Last week this page discussed the importance of carbon for life. It is contained in all living organisms and originates primarily from the fact that plants breathe in carbon dioxide and exhale oxygen while animals do the opposite.
Because carbon dioxide (CO2 ) fuels plant growth, it has long been recognised that higher levels of CO2 can actually accelerate plant growth. This was practiced in closed environments such as glasshouses in a technique that was known as carbon dioxide enrichment. This added to crop growth and yield on high value crops.
The practice is obviously not possible in open field-crop situations, but one must wonder if the increasing concentration of CO2 in the atmosphere is currently helping to accelerate crop growth rates across the world, leading to increased carbon sequestration from the atmosphere.
There is no more carbon in the world today but it is present in different forms and located in different places.
As well as loss from organic matter degradation, carbon is also being pumped from the earth in the form of oils, gases etc. This ends up as CO2 or other gases post combustion
We have certainly lost a lot of carbon from the world’s tillage soils and this is much more severe in hotter climates where dust bowls are an inevitable consequence unless alternative farming systems are employed.
As well as loss from organic matter degradation, carbon is also being pumped from the earth in the form of oils, gases etc. This ends up as CO2 or other gases post combustion. So less in the earth and more in the atmosphere, with the consequential impact for heat entrapment and global warming.
But global carbon, like all other elements, is in a constant state of recycling.
Recycling of carbon
Carbon is in a permanent state of transformation, from CO2 to plant, then to animal or microbe and then back to CO2. It is constantly going through this state of transformation and, as well as returning CO2, organic matter is recycled to supply nutrients which contribute to plant growth.

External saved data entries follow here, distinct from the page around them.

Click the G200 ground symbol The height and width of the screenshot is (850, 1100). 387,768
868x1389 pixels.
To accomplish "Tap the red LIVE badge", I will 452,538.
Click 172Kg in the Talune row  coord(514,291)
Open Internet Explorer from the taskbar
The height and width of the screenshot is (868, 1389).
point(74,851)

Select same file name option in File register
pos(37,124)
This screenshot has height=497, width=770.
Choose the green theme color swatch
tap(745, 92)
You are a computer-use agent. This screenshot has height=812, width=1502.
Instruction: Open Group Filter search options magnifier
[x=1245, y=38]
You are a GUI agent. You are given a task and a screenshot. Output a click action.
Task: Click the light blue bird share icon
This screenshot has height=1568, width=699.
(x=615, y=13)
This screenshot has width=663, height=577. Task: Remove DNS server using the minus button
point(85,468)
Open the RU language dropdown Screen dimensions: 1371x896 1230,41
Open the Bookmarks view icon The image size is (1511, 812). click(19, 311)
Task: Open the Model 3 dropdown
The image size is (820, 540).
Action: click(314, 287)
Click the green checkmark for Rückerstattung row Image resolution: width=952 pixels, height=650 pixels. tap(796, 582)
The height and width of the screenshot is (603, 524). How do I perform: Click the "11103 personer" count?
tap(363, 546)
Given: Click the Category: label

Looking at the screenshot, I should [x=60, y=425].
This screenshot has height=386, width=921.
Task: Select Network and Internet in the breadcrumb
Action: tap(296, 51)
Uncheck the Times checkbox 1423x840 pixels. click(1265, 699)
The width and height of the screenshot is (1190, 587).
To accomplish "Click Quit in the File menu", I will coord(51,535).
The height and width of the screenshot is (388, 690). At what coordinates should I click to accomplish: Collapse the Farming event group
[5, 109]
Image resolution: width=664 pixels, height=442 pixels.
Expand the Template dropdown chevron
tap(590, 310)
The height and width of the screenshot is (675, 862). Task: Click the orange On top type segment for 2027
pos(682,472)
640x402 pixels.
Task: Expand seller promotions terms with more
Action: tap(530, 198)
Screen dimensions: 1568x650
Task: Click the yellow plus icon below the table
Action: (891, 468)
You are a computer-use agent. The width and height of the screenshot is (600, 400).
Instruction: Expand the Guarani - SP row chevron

Soils normally lose carbon from the breakdown of organic matter by microbes. Many billions of these exist naturally
in soil but their activity is accelerated when additional air or oxygen is
added during cultivation.
Heat, air, and water fuel the rate of activity of soil microbes
The deeper the cultivation the more air is added and the greater the potential for organic matter degradation.
Heat, air, and water fuel the rate of activity of soil microbes. When the weather changed from hot and dry to warm and wet last June the water, added to the warm soil, fuelled a surge in microbe activity and drove the release of nitrogen from mineralisation, or the breakdown of organic matter in the soil to release nutrients for growth. This is tangible and can be measured and so too can the accompanying CO2.
The extent of loss from this recycling process depends on the amount of biomass delivered to the soil and the temperature range and moisture availability at that location.
It is well known that warmer conditions cause much more organic matter destruction and carbon loss and frequently such locations produce less biomass in the soil to begin with.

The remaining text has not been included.